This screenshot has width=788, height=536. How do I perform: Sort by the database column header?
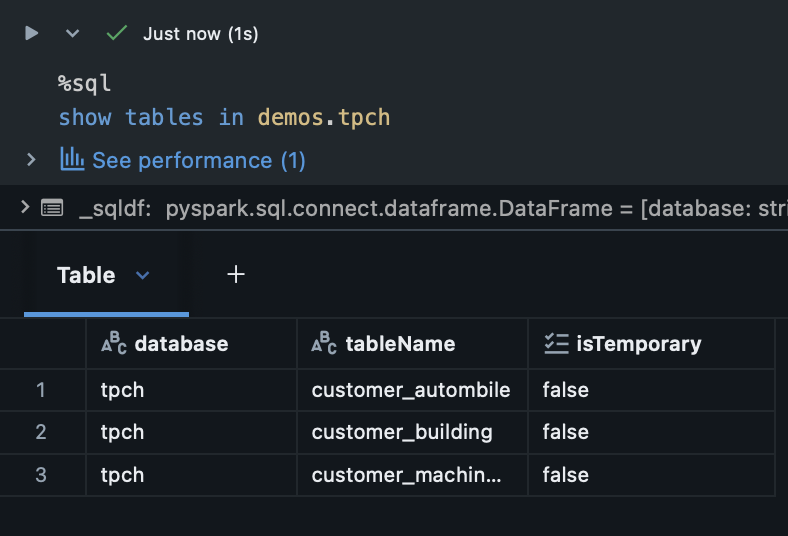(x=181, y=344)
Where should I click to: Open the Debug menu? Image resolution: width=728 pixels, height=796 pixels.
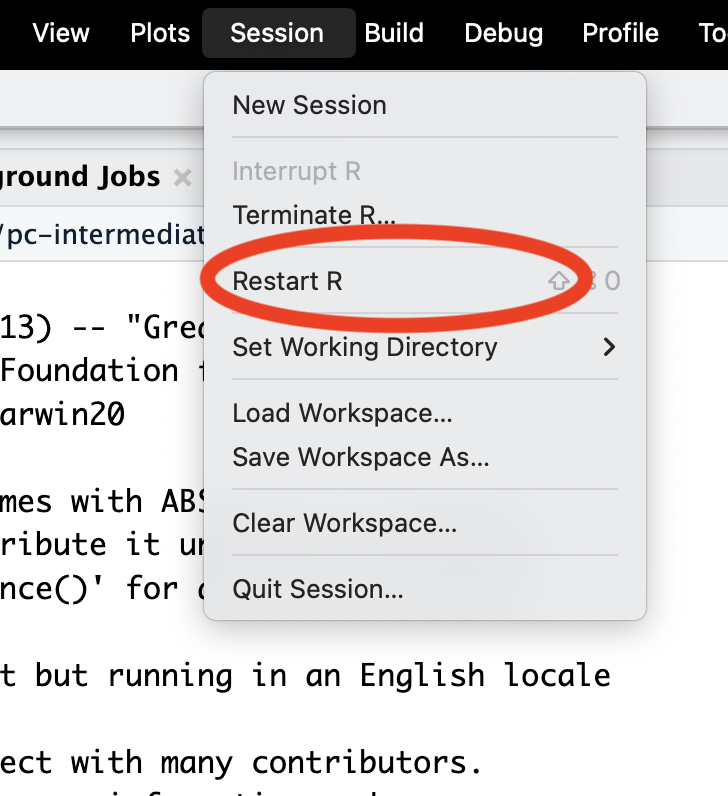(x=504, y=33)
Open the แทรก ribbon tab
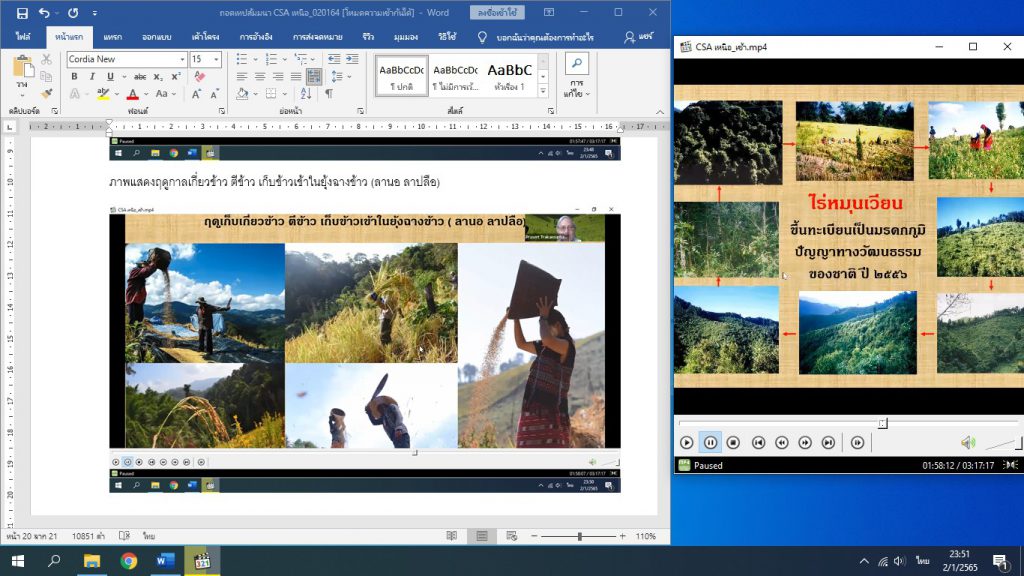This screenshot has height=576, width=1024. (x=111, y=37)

Task item:
A verbatim copy of the entries, stripped of pictures, should be produced.

Solution to the exercise:
This screenshot has width=788, height=536. How do I perform: Sort by the database column header?
(x=181, y=344)
Where should I click to: Open the Debug menu? Image resolution: width=728 pixels, height=796 pixels.
(x=504, y=33)
Open the แทรก ribbon tab
This screenshot has height=576, width=1024. (x=111, y=37)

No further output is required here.